What an audacious, but transforming image the ascension story must have been! Painting a picture of an earthly body infiltrating the heavens! What if, the author’s point was not to literally launch a body to float aimlessly in outer space, but rather to figuratively establish a link between earth and heavens, between material and spiritual, between human and divine? The way that I read Mark and Luke is that the authors used the image of the bodily ascension of Jesus to boldly declare that our world can truly become God’s world and God’s world truly is our world! The sacraments we share today, both baptism and Holy Communion declare the very same thing – that dualism is dead. The relationship of human and divine is as close as water, bread and cup!

This understanding offers a new vision of what resurrection is all about. Resurrection is not resuscitation; it’s not simply an Automated External Defibrillator jolt that restores movement to this deteriorating package of flesh and bones. Who’d want to spend eternity in the zombie-like bonds of this body anyway? No, resurrection isn’t just a transition to quantitatively more life; it’s a transformation to a qualitatively different kind of life.

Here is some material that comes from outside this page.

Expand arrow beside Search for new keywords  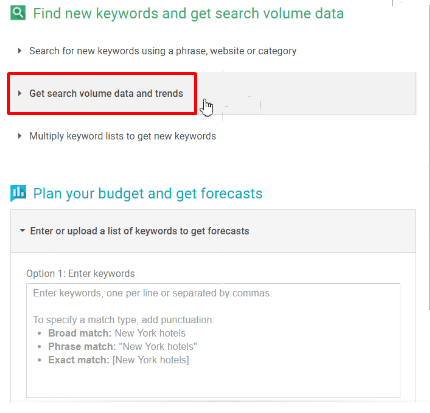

I’ve read that if you put a buzzard in a pen that is 6’ x 8’ and is entirely open at the top, the bird, in spite of its ability to fly, will be an absolute prisoner. The reason is that a buzzard always begins a flight from the ground with a run of 10-12’. Without space to run, as is its habit, it will not even attempt to fly, but will remain a prisoner for life in a small jail with no top.

While resuscitation infuses us with the energy to get up and run around the pen again, resurrection breaks down the walls that imprison us and allows us to experience life in a way we never previously perceived. Resurrection of an addict isn’t just restoring that person to their pre-abuse life; it’s transforming that person into a self-identity as one who will always be recovering. Resurrection of a relationship isn’t just gluing together broken promises; it’s transforming connections to those based on love and trust. Resurrection of hope isn’t just idle dreams; it’s transforming our view of future to see from God’s perspective. Resurrection of the body isn’t just decomposed bodies crawling from a grave; it’s the very essence of who we are, being given wings to soar!